Content Marketing: long-term planning, lead generation and corporate publishing tools

February 16, 2017

Economic sustainability of social media activities

Content marketing will remain one of the key concepts in strategic online planning in 2017.
Content marketing will remain one of the key concepts in strategic online planning in 2017.

Measuring the long-term impact of social media is a tricky task because how can short-lived status updates ever win any comparison with a corporate homepage or blog? If we compare the costs of customer acquisition, they actually cannot.

Yet, real content is much more than status updates: Content marketing relies on white papers, multimedia-stories, infographics and other formats which are expected to draw attention much longer than the average Facebook update. Unique, interesting content will rank high in search engine result pages, which in turn increase organic traffic over time. At the same time, organic social media reach is decreasing while ad costs are sky-rocketing.

This is one of the reasons why content marketing will remain one of the key concepts in strategic online planning in 2017. As advertising competition gets tougher, the concept of “sticky” content becomes even more attractive. Does this comparison make social media marketing look obsolete? Not at all – corporate social media channels are great source of traffic.

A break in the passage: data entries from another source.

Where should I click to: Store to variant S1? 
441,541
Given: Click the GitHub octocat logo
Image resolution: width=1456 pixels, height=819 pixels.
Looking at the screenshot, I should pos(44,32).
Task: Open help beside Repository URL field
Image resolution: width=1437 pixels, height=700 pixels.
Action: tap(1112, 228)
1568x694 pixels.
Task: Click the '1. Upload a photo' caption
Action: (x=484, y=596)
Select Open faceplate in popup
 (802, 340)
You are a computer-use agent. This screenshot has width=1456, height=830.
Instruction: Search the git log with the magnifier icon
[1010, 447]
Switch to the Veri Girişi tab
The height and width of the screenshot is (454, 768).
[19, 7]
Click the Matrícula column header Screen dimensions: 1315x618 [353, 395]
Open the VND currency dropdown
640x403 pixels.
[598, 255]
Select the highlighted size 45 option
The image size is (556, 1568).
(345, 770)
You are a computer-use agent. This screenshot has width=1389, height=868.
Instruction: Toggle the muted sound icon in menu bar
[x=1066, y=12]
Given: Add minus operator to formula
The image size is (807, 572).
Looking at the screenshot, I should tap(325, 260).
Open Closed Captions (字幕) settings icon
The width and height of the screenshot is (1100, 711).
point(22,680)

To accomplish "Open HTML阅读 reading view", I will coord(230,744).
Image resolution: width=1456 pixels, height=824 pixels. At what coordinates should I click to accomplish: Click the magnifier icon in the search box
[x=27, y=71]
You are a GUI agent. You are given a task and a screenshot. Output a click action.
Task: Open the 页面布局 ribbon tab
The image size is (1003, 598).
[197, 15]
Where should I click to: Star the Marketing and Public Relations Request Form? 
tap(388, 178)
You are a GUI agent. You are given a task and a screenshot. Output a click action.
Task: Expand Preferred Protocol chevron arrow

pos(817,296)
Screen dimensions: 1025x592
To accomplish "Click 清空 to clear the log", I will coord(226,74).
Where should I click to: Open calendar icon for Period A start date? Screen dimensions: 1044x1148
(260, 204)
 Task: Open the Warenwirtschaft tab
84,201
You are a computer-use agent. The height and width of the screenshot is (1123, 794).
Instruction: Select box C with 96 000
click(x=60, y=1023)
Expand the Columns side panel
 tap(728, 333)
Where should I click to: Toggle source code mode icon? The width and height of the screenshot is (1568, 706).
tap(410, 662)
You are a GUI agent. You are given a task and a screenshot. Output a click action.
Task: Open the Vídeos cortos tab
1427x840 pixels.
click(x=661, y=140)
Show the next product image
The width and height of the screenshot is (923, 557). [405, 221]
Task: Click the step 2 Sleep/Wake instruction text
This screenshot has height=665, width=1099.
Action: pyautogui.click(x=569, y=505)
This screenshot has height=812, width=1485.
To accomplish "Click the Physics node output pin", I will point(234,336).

It’s all about using resources efficiently and combining different publishing tools in a smart and time-saving ways.

Customers also experience brands on social media platforms

Customer experience management is a relatively new approach in analyzing and optimizing the entirety of touchpoints between brand and customer. The goal is to nourish trust and to convert new customers into loyal brand advocates. While trying to understand every aspect of the customer lifecycle, customer experience management (CEM, which is also sometimes abbreviated as CXM) puts all touchpoints into consideration, whether analogue or digital.

As a touchpoint, a social media channel is just as important as a print catalogue or a personal sales pitch at a brick-and-mortar store. Of course we see huge differences between convenience goods and other product categories in the ways customers do their research. The rule of thumb is simple: The more money a potential buyer is planning to spend, the more intensely will he or she do their research – either actively or passively through successful targeting.

Many scholars have published whitepapers and scientific studies about CEM (https://scholar.google.at/scholar?q=touchpoint+customer+experience+management). The most important learning for online marketers is: In most cases, purchase decisions are not made on the spot, but are rather the result of a much longer process. This “decision chain” is as strong as its weakest link – or its weakest touchpoint. Considering the large amounts of time (younger) customers spend on social media platforms these days, the importance of including social media channels into your content marketing strategy becomes obvious – but how should you do this efficiently?

Workflow and publishing tools

An increasing number of tools claim to make online life much easier by offering elaborate editorial planning tools. How much overhead makes sense? The decision for a specific tool depends on your requirements such as team size and preexisting setups and approval processes.

CoSchedule is an interesting combination of editorial calendar and social media planning tool. (http://coschedule.com/) While also functioning as a stand-alone solution, the app is fully integrated into WordPress via a plugin. Editorial teams can manage their workflow, auto-publish new articles to various social media platforms and gather related analysis data.

ed-coschedule.jpg
CoSchedule tool

A new start-up which recently received a lot of great reviews in the US tech industry focuses on a more specialized task: Edgar (https://meetedgar.com/) is a reposting tool which automatically re-schedules and publishes past articles, promising a notable increase in reach.

Another tool, Sproutsocial (http://sproutsocial.com), combines editorial workflow planning and social media publishing features with intranet/eCRM modules.

Screenshot of Sproutsocial
Sproutsocial tool

While these tools are able to take team collaboration to a new level and help structure the publishing workflow, they do not come for free. Depending on the team size, all-in-one solutions charge from 50 to 1000 dollars per month. The best way to find out if these tools do turn your team into more efficient publishing house is to give them a test-run – fortunately, there’s free trials.